How to Account for Contract Change Orders
- Feb 17, 2023
While last-minute changes to contracts can be frustrating, they sometimes present an opportunity to boost profits if managed correctly. Here are a few ways that construction companies who enter into long-term contracts with clients can more efficiently track change orders, account for them properly and use them to enhance their bottom line.
How Contract Change Orders Occur
Change orders occur when clients make alterations to a project after signing a contract but before work on the project has been completed. Contractors will typically begin out-of-scope work before a change order is approved to keep their projects on schedule. But contractors must be careful to properly account for the costs and revenue associated with this work, or it could negatively impact the business's financial statements.
For example, suppose a contractor records the costs attributable to a change order in the total incurred job costs to date, but does not correspondingly adjust the total estimated contract costs and total contract price. This could indicate excessive under-billings to a lender or surety. On the other hand, if a contractor increases the amount of the contract price to reflect out-of-scope work but can't secure a change order approval, profit fade may occur as the job progresses, which can rattle the confidence of financial statement users.
Accounting for Change Orders
It's crucial to have proper tracking procedures in place so that contractors remember to charge clients for change orders according to their agreement's terms. Change orders fall into three general categories:
- Approved change orders. For approved change orders, it's appropriate to adjust the incurred costs, the total estimated costs and the total contract price, which may increase the company's estimated gross profits, depending on the contract's change-order provisions.
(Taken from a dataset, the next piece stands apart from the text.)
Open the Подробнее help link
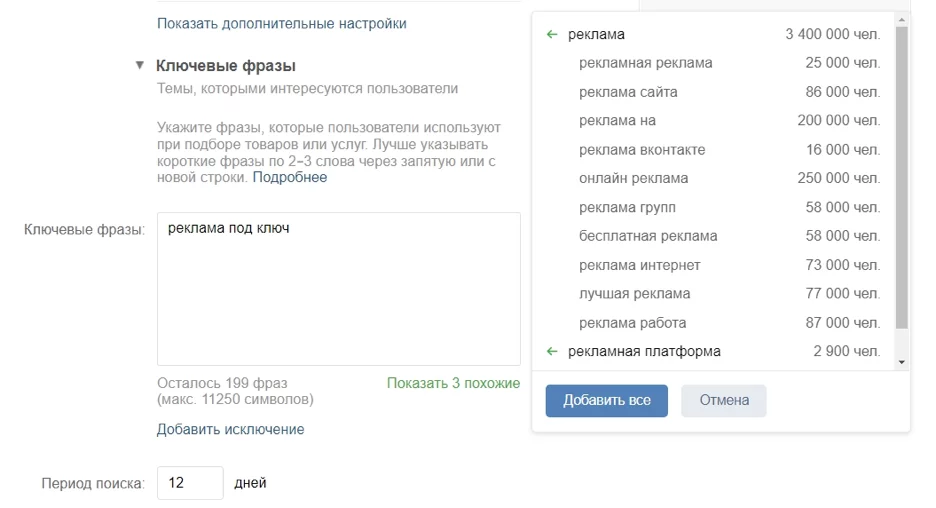This screenshot has width=936, height=508. (x=290, y=177)
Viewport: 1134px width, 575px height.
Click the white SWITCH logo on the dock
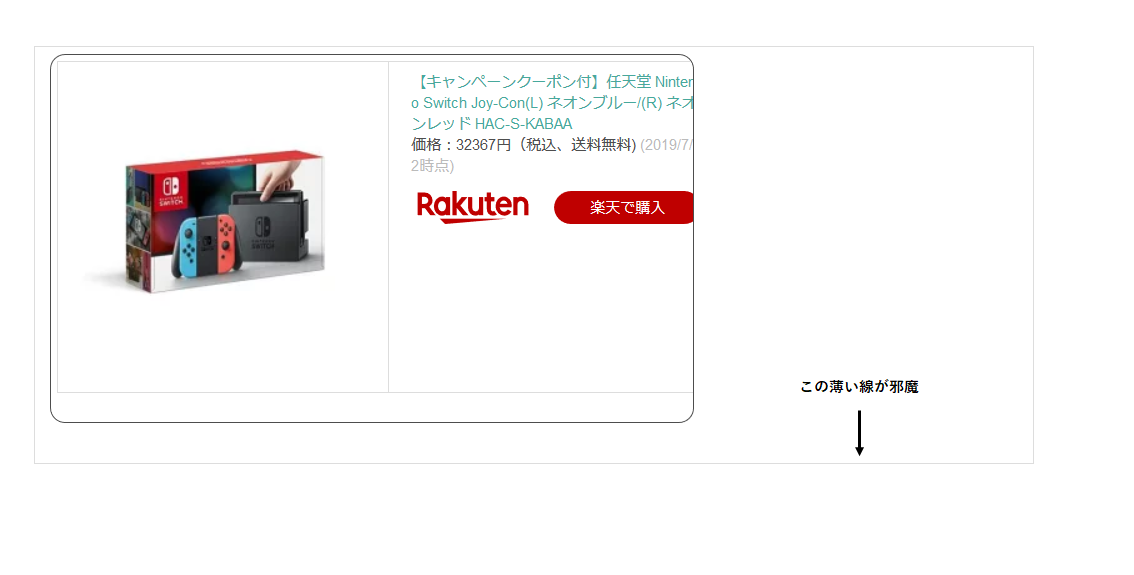click(x=263, y=233)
- Unapproved change orders. Unapproved change orders should be accounted for as claims. However, if it's probable that a claim will generate revenue and the amount of the claim can be estimated reliably, it may be recognized as additional contract revenue.
- Unpriced. If the parties have agreed on the scope of work but have yet to negotiate a price, the accounting treatment will depend on the probability that the contractor will recover its costs.
If it's not probable the contractor will recover its costs, change-order costs are treated as contract performance costs during the period they're incurred without adjusting the contract price. The contractor's estimated gross profit decreases as a result.
If it is probable that the contractor will recover its costs through a contract price adjustment, the contractor may:
- Defer these costs until the parties have agreed on a change in the contract price; or
- Treat them as contract performance costs in the period incurred and increase the price to the extent of the costs incurred (to result in no change in estimated gross profit)
Contractors should consider their past experiences negotiating change orders, among other factors, to determine whether recovery is probable. The contractor may recognize increased revenue if it's likely that the contract price will be increased by an amount that exceeds the costs incurred, provided that the realization of that revenue is "assured beyond a reasonable doubt."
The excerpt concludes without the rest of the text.